Die Generalversammlung der Deutsch-Armenischen Gesellschaft am 21. Mai im Hotel Esplanade wurde von dem 1. Vorsitzenden D. Lepsius geleitet. Der Generalsekretär erstattete den vorstehenden Geschäftsbericht und den Kassenbericht. Die Prüfung der Rechnung wurde den Herren Konsul Avedikian und Direktor Iplicjian übertragen. Sodann wurde beschlossen, die Gesellschaft in das Vereinsregister eintragen zu lassen; die deshalb umgearbeiteten Satzungen wurden einstimmig angenommen. Nach erfolgter Eintragung sollen die Satzungen neu gedruckt und mit dem Kassenbericht allen Mitgliedern zugestellt werden. In den geschäftsführenden Ausschuß wurden gewählt bezw. wiedergewählt als 1. Vorsitzender D. Lepsius, als stellvertretende Vorsitzende Dr. Rohrbach und Dr.
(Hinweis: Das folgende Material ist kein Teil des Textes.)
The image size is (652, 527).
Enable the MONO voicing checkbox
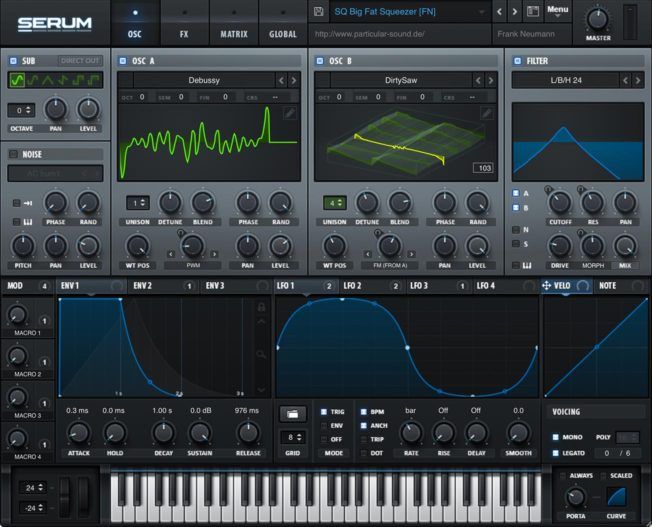click(x=556, y=437)
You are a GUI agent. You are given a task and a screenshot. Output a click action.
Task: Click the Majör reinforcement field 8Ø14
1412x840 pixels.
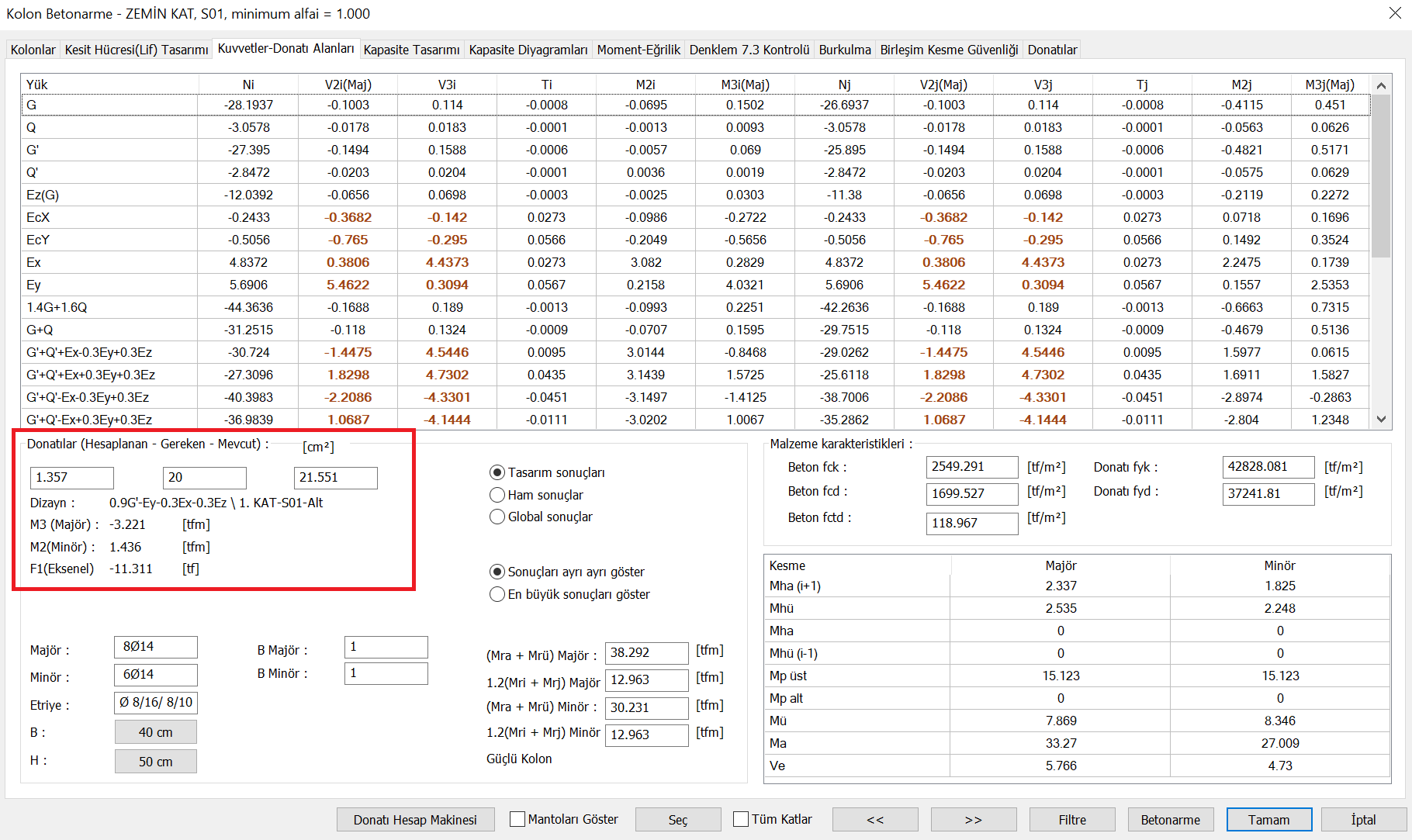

Greenfield, als Schriftführer Pfarrer Stier und Herr Wahan Zachariantz, als Schatzmeister Herr Direktor Iplicjian, als Beisitzer die Herren Professor Marquart-Berlin, Professor Rade-Marburg, Professor Guthe-Leipzig, Professor Ehrentraut-Dresden, Dr. Armin T. Wegner-Berlin, Oberlehrer Niepage-Malchin, Konsul Avedikian und M. Piranian-Berlin, Tschilinghiryan-Hamburg, Dr. Krischtschjan-München, Gudénian-Leipzig und Frau Dr. Dorth-Berlin. In den Vorstand im Sinne des BGB wurden die Herren Dr. Greenfield, Iplicjian und Stier gewählt. Die geschäftliche Vertretung der Gesellschaft wurde Herrn Iplicjian übertragen. Im Anschluß an die Generalversammlung hielt D. Lepsius einen mit großem Beifall aufgenommenen Vortrag über seine Erlebnisse in Konstantinopel im Juli-August 1915.